Con el doloroso tema de los incendios ya casi metabolizado por la opinión pública, dado que la preocupación del comienzo de la campaña de incendios no es la que se tiene ahora a pesar de seguir sumando miles de hectáreas calcinadas por el abandono y despreocupación del mundo rural y la masa forestal, la gran noticia tapadera que evita ahondar en la corrupción sanchista durante el verano es la invasión que hemos sufrido en Ceuta.
Dicha ciudad española, estratégicamente ubicada al otro lado del estrecho, es un territorio incuestionablemente español. Un pedazo de España con un emplazamiento geoestratégico de primer orden mundial, al ser un punto de control incuestionable para fiscalizar la entrada al Mediterráneo desde el Atlántico.
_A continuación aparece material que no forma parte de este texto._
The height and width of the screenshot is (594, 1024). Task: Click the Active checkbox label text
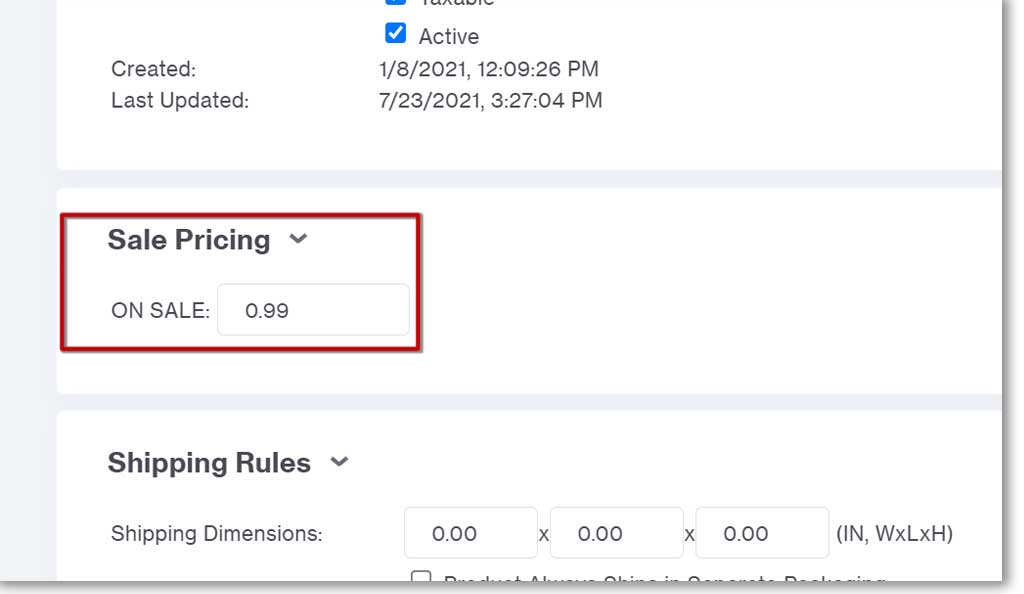tap(449, 37)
Esto, por encima de la paranoia respecto del cuestionamiento de su soberanía, es el factor que alienta esta guerra llamada híbrida con invasores provistos de iphones y gafas de sol en lugar de cascos y metralletas.
Sin que la soberanía haya estado nunca en manos del régimen autócrata marroquí hemos de soportar esa caprichosa y enfermiza cantinela, con el gravamen que supone la complicidad preocupante de Trump y la Administración estadounidense. La primera potencia mundial, con la que hemos roto relaciones dadas las mamarrachadas del cantamañanas Sánchez y su vicio por las cámaras y los micros para postularse como antítesis del ocupante de la Casa Blanca, nos pasará factura. Asumamos que la ruina de España, con la llegada del maligno al poder, tendrá un coste exageradamente elevado que puede llegar a poner en riesgo el territorio y la soberanía.
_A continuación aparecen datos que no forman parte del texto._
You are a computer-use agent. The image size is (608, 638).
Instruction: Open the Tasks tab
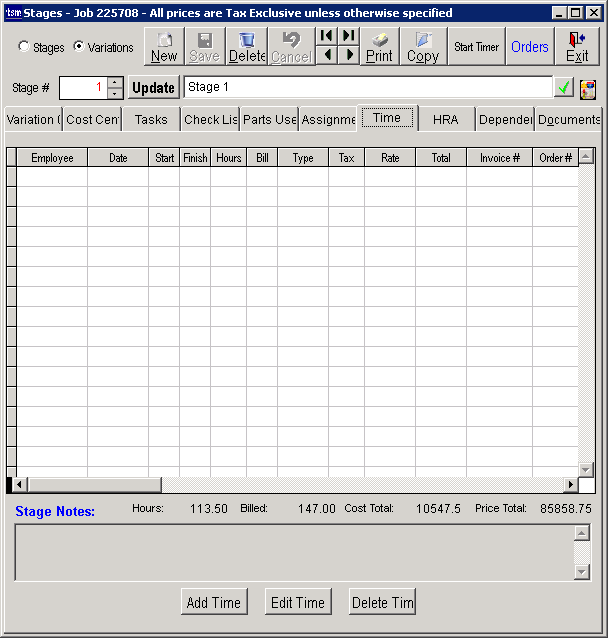click(151, 119)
La angustiante sensación de vacío, que deben soportar los legítimos pobladores de Ceuta y por extensión debería servir también para Melilla, supone una parálisis que coarta todo avance y expectativas en sendas ciudades españolas. Comprendo lo que pueden sentir nuestros compatriotas al ver el grado de pasotismo y desprecio que ejecuta Sánchez y sus palmeros al no coger el toro por los cuernos y lanzar discursos colmados de mentiras acerca de una normalización que no se cree nadie.
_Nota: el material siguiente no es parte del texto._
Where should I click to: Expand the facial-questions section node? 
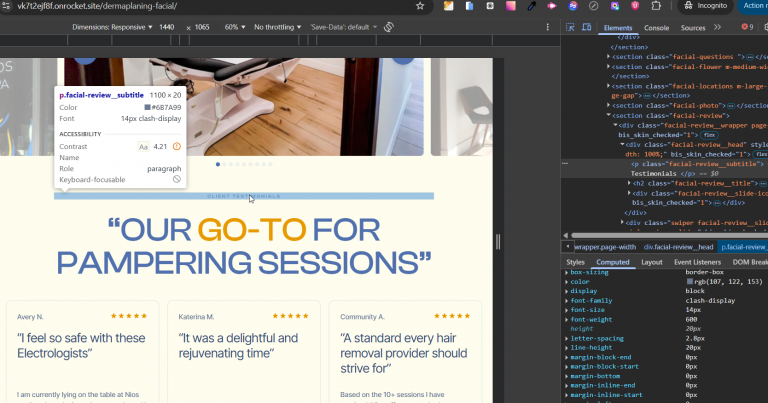pos(609,56)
Esa paranoica reclamación de soberanía por parte de quien nunca la ha ostentado, junto a las amistades peligrosas y poderosas que aceptarían pulpo como animal de compañía con tal de darle en los morros al maridísimo de la Bego y, por supuesto, la panda de gobernantes sumisos, alineados y conniventes que tenemos en España, nos acelera el pulso y engrandece, si cabe, esa sensación de asco al pensar en Sanchez y sus lacayos. Unos impresentables que han asumido como mejor solución el abandonar Ceuta y tomarse el tema como un problema migratorio en lugar de la grave realidad que supone ver tu soberanía en riesgo por una invasión.
Sin medidas acordes a las circunstancias por parte de los responsables de Interior y Defensa, que cumplen el mandato recibido con las manos atadas y en formato contemplativo para no cabrear al amigo invasor, además de la desgracia que supone ver al jefe del rebaño de tuercebotas cantamañanas a la bartola en Lanzarote, parece que queremos lanzar el mensaje al hermano Mohamed de que tiene vía libre para cumplir con sus alucinaciones. En lugar de ese mensaje servil frente a quien nos ataca, lo que compete es poner a la Guardia Civil, la Policía y nuestro Ejército en formato activo y dispuesto a cumplir, sin ambages ni medias tintas, con ese lema orgulloso que preside las entradas de los acuartelamientos. El “todo por la pasta”, que rige el comportamiento del corrupto sanchismo, debe abandonarse. Ante una situación como la que vivimos, atentando a nuestra soberanía nacional, debe devolver a su lugar el término patria, tal y como siempre se ha entendido hasta que llegaron estos mafiosos al poder.